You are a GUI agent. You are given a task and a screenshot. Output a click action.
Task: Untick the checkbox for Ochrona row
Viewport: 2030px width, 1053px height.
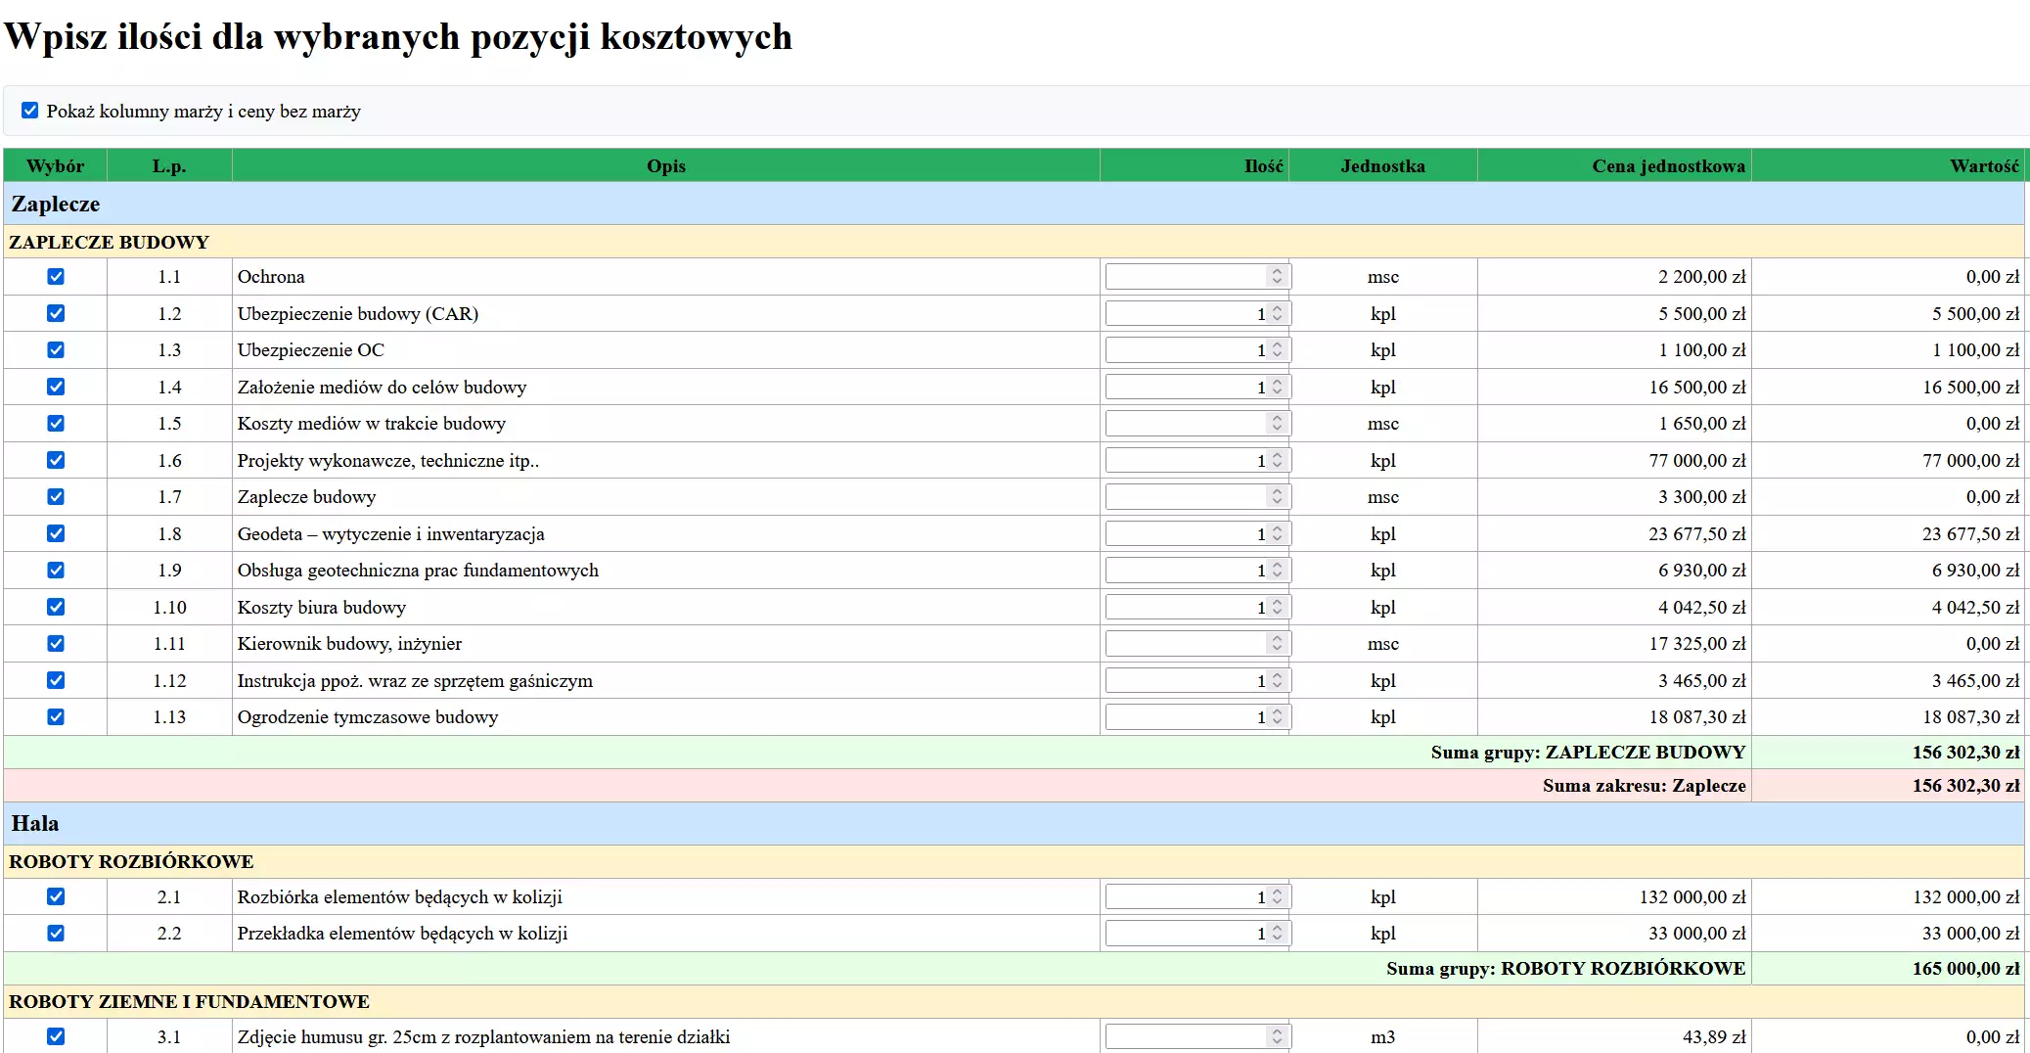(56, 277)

* * *

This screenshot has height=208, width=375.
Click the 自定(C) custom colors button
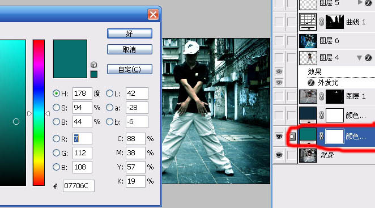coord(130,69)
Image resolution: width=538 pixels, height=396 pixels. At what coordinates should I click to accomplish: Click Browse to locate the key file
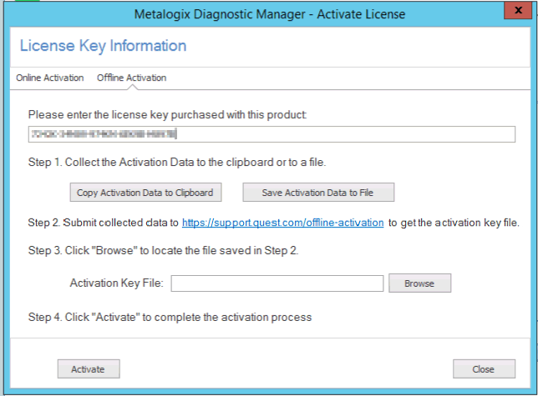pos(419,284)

> _WHAT YOU ARE ASKED TO DO_
Tell me how many lines in the data include "screenshot", giving only the number.

> _EXERCISE ANSWER_
2